---------- RECORDS

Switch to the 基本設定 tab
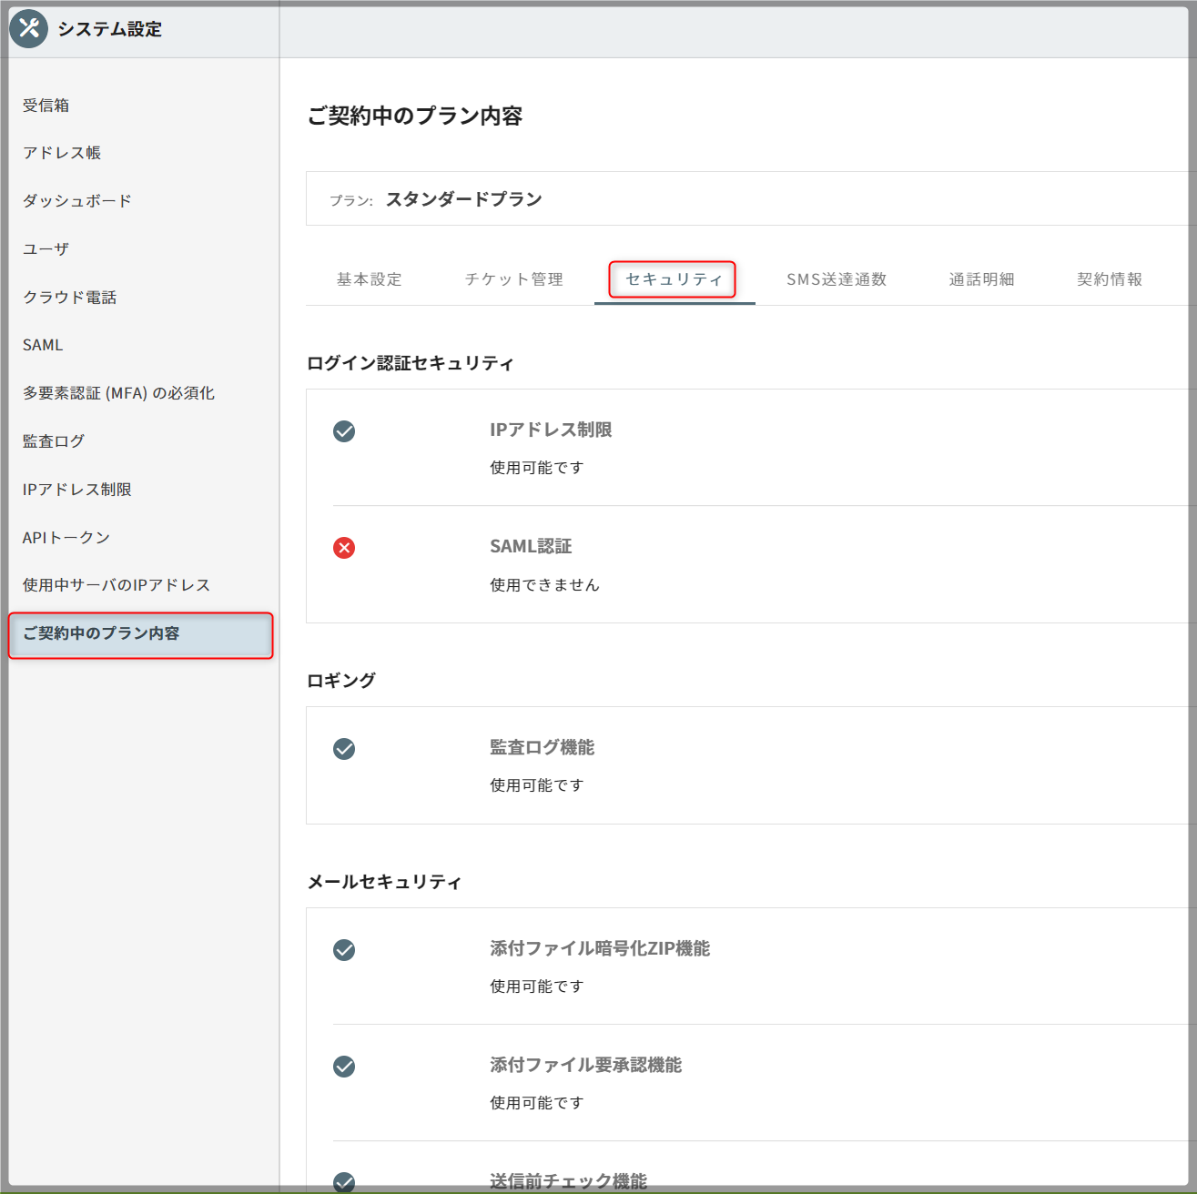 click(369, 279)
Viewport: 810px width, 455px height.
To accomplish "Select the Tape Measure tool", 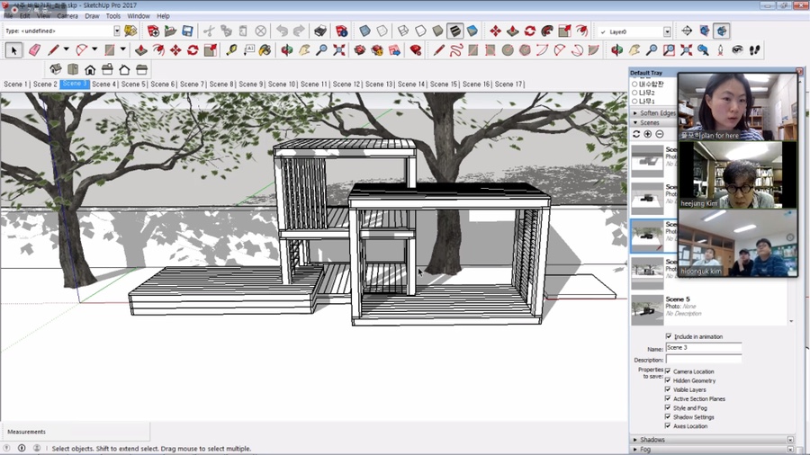I will click(231, 50).
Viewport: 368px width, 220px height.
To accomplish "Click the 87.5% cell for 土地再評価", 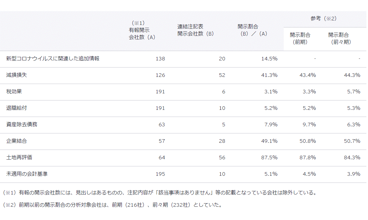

--------------------

#### EXERCISE:
Which lines in the records above contain the word "height"? Return each of them.

#### WRITTEN RESPONSE:
Viewport: 810px width, 455px height.
Viewport: 368px width, 220px height.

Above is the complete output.